Task
Check every line of the records below for the string "will", then report only how many lines have it.

--- START ---

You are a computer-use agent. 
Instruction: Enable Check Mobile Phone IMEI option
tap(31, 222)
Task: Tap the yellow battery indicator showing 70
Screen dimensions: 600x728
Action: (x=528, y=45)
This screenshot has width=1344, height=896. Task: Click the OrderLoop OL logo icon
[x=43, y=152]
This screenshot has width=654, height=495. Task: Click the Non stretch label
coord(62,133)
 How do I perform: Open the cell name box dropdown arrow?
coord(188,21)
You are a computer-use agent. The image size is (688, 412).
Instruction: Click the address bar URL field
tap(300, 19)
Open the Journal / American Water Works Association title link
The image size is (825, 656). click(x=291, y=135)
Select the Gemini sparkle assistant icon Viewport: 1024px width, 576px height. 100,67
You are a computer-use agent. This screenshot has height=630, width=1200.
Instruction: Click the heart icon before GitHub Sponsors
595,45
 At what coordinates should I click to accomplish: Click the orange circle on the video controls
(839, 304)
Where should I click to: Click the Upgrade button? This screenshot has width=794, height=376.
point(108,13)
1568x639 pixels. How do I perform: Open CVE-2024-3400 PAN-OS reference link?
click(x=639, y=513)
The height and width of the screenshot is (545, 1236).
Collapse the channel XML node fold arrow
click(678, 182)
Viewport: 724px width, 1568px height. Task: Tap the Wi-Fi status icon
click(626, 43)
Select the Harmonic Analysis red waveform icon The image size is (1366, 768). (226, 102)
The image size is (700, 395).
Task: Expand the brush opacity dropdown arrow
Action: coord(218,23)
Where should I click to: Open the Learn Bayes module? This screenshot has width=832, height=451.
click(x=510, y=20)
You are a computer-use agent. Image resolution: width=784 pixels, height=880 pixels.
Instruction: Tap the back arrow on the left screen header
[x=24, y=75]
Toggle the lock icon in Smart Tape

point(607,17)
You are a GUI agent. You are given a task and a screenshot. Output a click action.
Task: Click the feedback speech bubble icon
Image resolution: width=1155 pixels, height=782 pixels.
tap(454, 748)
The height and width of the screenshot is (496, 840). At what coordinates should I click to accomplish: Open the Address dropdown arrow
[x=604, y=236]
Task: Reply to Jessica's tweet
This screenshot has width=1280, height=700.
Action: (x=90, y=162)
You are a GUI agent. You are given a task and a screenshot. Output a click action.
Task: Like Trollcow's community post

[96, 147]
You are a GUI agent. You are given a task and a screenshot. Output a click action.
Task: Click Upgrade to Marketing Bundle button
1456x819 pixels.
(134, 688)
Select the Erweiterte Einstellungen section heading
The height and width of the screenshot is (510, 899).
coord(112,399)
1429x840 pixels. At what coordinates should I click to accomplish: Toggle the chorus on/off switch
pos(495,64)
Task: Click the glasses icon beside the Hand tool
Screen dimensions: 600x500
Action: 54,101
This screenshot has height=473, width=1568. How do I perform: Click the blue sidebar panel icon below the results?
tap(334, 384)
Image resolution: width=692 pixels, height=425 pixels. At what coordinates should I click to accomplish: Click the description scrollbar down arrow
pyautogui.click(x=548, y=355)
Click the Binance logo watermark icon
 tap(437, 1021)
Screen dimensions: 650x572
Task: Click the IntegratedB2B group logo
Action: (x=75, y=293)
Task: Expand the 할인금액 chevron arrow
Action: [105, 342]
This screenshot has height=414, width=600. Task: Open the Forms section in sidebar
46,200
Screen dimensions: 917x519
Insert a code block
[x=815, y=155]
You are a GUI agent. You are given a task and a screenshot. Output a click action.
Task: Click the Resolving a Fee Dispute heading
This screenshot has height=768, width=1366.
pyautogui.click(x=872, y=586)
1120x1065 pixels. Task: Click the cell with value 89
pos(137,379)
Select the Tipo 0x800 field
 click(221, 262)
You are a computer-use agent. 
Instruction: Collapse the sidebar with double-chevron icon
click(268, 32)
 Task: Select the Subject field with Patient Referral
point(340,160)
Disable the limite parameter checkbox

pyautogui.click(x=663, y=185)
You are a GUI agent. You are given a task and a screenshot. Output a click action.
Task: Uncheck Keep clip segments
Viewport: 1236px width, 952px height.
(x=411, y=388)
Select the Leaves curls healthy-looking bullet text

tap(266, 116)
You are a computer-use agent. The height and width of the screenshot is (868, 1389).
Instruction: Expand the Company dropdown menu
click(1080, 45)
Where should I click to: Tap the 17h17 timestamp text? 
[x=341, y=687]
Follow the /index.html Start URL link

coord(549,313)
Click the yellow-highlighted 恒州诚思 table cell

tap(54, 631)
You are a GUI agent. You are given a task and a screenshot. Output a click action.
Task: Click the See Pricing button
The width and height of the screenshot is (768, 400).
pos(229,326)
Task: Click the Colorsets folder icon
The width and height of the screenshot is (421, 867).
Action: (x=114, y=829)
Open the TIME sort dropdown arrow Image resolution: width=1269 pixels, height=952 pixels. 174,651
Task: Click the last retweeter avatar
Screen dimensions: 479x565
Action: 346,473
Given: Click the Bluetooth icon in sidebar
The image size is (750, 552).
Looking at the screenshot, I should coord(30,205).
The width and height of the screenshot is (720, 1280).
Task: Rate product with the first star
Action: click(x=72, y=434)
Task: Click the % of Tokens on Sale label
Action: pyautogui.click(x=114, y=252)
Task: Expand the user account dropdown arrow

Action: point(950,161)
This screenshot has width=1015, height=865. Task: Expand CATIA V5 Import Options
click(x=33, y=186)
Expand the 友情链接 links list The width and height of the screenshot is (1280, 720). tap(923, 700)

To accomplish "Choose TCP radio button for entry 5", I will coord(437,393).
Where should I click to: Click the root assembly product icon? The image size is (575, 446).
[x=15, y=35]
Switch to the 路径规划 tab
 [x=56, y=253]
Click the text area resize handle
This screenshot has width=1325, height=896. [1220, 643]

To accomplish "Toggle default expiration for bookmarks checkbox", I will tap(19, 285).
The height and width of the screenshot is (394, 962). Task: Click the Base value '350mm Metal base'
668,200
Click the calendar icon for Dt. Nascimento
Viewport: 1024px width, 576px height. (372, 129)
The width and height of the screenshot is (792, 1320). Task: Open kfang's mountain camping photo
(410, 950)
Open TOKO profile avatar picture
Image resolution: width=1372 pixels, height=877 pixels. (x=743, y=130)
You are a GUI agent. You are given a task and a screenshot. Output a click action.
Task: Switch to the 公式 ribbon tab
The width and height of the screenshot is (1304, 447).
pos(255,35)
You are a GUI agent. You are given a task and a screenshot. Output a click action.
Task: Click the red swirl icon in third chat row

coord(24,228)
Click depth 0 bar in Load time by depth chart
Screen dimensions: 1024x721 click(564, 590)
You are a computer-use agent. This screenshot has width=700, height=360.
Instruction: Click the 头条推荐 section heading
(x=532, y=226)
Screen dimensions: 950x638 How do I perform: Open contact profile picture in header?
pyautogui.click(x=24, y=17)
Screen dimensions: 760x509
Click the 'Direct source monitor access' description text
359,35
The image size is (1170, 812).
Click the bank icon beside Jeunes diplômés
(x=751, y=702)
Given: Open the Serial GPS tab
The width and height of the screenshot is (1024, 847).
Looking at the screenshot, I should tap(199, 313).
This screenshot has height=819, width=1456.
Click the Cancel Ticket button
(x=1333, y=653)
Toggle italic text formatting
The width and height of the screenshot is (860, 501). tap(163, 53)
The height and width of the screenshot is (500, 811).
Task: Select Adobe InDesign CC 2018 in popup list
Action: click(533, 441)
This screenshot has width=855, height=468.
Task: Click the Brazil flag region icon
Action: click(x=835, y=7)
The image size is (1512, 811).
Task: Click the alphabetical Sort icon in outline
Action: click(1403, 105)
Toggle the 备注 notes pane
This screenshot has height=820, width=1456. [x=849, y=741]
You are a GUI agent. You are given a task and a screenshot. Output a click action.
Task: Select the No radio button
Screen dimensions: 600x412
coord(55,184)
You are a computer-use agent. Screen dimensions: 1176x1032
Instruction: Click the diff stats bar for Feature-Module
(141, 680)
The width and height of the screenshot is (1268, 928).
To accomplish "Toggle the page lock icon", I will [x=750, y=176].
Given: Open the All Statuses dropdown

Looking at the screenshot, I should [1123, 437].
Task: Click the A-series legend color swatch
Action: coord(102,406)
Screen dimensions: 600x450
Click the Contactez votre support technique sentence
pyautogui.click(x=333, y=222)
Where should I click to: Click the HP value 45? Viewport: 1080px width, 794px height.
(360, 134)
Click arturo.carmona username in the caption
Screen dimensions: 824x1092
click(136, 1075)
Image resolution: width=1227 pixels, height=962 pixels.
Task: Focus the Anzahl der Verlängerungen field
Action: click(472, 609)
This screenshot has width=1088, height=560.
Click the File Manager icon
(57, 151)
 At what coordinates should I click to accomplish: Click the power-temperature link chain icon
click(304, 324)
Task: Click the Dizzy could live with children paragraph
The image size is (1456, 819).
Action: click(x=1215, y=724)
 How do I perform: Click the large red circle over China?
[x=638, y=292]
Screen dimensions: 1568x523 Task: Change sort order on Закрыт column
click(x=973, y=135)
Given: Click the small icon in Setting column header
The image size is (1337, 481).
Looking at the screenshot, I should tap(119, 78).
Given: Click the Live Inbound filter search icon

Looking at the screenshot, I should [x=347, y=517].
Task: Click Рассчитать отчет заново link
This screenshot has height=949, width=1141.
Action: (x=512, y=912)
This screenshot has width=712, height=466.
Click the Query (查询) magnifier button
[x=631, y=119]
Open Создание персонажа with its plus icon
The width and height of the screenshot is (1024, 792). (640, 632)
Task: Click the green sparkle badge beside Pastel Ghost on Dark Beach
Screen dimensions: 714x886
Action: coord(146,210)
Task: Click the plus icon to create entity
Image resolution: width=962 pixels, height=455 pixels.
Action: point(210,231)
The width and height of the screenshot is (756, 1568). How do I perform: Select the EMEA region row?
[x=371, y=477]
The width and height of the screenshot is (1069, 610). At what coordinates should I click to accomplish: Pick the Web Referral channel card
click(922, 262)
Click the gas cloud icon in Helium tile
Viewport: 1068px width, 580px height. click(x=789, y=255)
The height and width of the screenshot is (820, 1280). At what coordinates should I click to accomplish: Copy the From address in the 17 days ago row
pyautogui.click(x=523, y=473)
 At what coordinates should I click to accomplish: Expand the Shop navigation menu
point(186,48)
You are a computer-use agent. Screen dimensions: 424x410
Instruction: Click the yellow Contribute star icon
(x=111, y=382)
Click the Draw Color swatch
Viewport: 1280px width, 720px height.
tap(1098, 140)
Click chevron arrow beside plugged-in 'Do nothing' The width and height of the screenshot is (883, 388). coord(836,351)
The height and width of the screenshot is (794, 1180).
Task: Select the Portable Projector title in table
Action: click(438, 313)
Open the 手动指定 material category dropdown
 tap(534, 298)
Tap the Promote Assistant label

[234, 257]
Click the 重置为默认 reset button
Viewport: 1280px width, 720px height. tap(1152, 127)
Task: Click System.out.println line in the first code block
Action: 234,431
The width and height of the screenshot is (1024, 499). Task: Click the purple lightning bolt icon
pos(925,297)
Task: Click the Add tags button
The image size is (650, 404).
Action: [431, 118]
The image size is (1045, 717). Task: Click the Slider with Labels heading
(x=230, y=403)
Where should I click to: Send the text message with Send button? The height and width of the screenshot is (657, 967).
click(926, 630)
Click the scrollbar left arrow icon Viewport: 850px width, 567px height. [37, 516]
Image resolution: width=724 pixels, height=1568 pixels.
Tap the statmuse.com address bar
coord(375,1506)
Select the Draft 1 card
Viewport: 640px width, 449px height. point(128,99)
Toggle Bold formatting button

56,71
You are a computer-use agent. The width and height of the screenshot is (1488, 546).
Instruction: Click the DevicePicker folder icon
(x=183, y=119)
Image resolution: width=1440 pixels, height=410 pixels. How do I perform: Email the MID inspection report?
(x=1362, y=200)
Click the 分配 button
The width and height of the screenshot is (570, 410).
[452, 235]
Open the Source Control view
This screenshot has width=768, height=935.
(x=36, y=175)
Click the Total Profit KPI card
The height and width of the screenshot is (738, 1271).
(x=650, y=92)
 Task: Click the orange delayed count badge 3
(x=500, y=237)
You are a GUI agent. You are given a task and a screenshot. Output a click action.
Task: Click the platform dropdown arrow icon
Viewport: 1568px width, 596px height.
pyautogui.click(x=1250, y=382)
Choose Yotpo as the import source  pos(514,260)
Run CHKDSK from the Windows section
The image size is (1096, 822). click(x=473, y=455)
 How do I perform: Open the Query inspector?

--- END ---

Result
3